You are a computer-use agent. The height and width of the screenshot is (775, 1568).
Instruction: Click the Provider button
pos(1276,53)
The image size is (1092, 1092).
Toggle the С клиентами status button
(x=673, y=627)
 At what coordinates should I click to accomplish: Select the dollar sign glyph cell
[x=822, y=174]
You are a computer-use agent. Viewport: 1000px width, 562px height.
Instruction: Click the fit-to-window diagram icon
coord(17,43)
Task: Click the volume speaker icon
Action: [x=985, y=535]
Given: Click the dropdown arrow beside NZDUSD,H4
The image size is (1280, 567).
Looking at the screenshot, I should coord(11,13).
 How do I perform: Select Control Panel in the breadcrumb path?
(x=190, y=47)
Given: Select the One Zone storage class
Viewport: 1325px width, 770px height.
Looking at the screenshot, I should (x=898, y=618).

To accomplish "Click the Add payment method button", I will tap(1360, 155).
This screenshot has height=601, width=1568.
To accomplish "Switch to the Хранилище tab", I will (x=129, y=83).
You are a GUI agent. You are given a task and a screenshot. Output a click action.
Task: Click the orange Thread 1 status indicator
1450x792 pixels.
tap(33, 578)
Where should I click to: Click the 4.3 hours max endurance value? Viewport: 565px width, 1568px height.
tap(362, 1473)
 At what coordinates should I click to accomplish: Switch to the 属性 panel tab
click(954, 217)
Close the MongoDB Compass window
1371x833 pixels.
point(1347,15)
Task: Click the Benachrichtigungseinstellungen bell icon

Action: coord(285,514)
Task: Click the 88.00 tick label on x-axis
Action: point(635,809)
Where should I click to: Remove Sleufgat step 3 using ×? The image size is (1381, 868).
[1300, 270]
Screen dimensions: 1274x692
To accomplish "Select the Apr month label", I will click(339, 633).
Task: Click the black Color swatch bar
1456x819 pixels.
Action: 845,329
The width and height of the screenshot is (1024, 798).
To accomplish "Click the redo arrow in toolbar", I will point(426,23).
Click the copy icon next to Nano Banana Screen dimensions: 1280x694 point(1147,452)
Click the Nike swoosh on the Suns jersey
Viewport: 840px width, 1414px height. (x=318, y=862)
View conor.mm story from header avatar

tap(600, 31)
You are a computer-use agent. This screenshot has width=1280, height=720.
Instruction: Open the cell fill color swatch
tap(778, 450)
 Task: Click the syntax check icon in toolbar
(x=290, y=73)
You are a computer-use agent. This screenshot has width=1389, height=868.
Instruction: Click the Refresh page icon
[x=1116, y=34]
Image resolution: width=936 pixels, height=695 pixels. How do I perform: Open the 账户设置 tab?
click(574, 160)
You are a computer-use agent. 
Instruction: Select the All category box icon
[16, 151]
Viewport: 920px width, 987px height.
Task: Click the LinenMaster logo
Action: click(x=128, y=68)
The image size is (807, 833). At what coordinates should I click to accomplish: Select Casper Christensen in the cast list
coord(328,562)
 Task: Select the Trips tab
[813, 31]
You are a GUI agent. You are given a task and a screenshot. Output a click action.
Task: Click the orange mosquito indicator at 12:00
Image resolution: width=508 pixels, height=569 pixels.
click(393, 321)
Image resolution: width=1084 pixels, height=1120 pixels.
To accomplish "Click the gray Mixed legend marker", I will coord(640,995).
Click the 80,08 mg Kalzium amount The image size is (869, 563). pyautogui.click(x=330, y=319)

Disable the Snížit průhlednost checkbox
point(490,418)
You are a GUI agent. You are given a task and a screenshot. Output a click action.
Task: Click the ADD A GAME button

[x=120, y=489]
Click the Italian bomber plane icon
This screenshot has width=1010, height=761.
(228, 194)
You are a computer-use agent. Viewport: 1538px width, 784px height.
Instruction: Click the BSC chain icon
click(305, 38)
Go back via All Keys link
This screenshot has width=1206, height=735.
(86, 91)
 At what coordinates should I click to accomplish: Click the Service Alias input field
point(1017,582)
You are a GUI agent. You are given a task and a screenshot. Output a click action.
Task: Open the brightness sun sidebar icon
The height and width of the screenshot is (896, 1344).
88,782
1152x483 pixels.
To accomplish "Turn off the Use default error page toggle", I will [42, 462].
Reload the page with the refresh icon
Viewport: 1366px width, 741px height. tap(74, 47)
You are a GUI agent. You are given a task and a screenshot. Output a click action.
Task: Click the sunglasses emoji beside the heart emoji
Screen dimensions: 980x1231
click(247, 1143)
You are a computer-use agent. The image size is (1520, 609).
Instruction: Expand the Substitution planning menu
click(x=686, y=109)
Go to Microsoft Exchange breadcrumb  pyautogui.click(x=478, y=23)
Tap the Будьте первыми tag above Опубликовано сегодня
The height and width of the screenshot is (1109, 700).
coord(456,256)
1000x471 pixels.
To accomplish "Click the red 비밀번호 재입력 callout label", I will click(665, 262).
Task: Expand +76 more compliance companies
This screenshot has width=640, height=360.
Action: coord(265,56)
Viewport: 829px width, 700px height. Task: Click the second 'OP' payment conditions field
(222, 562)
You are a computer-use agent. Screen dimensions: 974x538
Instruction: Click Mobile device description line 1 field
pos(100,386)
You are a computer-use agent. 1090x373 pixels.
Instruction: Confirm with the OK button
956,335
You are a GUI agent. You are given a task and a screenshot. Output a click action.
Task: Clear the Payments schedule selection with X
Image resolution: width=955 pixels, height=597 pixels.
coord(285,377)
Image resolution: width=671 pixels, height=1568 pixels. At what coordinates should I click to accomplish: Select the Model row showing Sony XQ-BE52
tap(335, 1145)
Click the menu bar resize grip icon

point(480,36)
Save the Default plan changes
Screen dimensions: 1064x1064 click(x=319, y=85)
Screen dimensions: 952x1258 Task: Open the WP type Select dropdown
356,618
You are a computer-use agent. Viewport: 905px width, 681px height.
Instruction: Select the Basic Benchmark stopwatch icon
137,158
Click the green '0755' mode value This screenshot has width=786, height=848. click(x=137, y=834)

************

Search the listing above for "computer" and copy every line that holds it.

EXERCISE SOLUTION:
You are a computer-use agent. The height and width of the screenshot is (775, 1568).
You are a computer-use agent. Viewport: 1000px width, 562px height.
You are a computer-use agent. This screenshot has width=1280, height=720.
You are a computer-use agent. This screenshot has width=1389, height=868.
You are a computer-use agent. 
You are a computer-use agent. Viewport: 1538px width, 784px height.
You are a computer-use agent. The image size is (1520, 609).
You are a computer-use agent. Screen dimensions: 974x538
You are a computer-use agent. 1090x373 pixels.
You are a computer-use agent. Viewport: 905px width, 681px height.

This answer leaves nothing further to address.